There was another woman at work who was further along than I was. She was due when I was around 3 months. One day I went into work and heard the terrible news. She had given birth to a little girl who had no trachea. The baby lived for just a few moments before dying in her parent's arms. We were all devestated. I was particularly devestated, in that way that all pregnant women are when they hear of such a thing.

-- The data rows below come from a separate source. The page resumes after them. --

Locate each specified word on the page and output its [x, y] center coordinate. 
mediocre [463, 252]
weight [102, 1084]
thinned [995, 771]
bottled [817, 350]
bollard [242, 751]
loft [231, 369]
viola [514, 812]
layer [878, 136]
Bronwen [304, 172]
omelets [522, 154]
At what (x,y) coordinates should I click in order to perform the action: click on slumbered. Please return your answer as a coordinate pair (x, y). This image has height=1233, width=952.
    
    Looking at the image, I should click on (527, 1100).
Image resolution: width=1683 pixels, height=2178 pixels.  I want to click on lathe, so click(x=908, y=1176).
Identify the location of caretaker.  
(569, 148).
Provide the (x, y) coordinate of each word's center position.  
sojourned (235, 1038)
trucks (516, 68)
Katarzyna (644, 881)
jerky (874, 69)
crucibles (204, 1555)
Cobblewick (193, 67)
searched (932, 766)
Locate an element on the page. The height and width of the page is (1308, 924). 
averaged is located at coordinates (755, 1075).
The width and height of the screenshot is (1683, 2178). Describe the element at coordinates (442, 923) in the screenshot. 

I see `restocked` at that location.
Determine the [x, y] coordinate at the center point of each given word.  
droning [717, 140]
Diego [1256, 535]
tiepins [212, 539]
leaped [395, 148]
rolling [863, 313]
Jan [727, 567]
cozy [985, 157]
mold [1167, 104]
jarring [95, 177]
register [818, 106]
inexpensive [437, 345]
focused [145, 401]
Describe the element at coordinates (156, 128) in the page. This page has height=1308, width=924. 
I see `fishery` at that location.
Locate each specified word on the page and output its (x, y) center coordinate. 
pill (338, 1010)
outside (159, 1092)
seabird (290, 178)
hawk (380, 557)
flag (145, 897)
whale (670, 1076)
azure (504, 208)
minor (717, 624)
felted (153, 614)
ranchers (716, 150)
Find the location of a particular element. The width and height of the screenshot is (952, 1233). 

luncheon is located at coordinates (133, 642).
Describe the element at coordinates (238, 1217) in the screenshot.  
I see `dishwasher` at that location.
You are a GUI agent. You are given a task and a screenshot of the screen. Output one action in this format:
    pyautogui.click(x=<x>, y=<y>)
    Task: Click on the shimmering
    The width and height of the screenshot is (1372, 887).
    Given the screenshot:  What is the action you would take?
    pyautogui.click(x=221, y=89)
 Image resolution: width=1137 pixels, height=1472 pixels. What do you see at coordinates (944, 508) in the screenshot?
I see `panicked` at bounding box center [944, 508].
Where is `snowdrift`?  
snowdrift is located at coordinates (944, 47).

A week later, my doctor proposed a standard series of tests to determine the health of our fetus. Nguyen and I asked to think it over. We went out to lunch at the Four Seasons in Cranston, and over Hunan Chicken, discussed our feelings. I told him that I believed that my friend's daughter deserved to live those few seconds. That it was not up to us to decide what value a life has. That I was prepared to open myself to loving this baby, no matter what the outcome. That I would never, under any circumstances, abort the fetus. So what was the point of knowing? What was the point of testing for things we would have no control over anyway? Nguyen agreed completely. At the time, his brother was dying of cancer and Nguyen was painfully aware of how precious life was. We sat and cried together at the table. We told the doctor that we did not want any prenatal testing. We made a concious decision to leave it all in God's hands.

And so we did.


That moment, the moment of making love with my husband, the moment I knew that I was pregnant, was one of the holiest and most miraculous moments of my life. It felt as though some switch got flipped. Some great, cosmic, machinery was engaging and I could sense just a tiny bit of the whole. I could see just a miniscule hint of the big picture.

Of the power of life.

That moment changed everything.

4 comments:

Susannah said...

This is a wonderful story! What an amazing miracle childbirth is. And how you knew you were pregnant. Life is so precious and such a gift. When I had cervical cancer (early in our marriage), I faced the possibility of never being able to give birth. You can believe I count the blessings of bearing two normal, healthy kids!

Nancy said...

What a beautiful story Rachel. Life is precious.
N.

Bad Alice said...

Ah, I had a similar experience when I became pregant. Up until the moment I knew I had been ardently pro-choice. While I was in the doctor's office I looked at the poster of how the child develops, and I read the information about the importance of prenatal vitamins and avoiding certain hazards, and I thought what a contradiction. If we want the child it has worth; if we don't it doesn't. I never looked at abortion the same way again.

Rachel Nguyen said...

e-mom, thank God you were able to go on and have children. What a blessing!

Nancy, life IS precious!

Alice, I began to get an inkling of the bizarre contradictions when I would talk to women who had given up wine, asperin, cough medicine and even coffee during their pregnancy, but intended to take narcotics during labor. Huh? I think it just points to the fact that we so easily compartmentalize things.

I was inspired to google "pro life liberal" and was grateful to discover that I am NOT the only liberal lifer! LOL.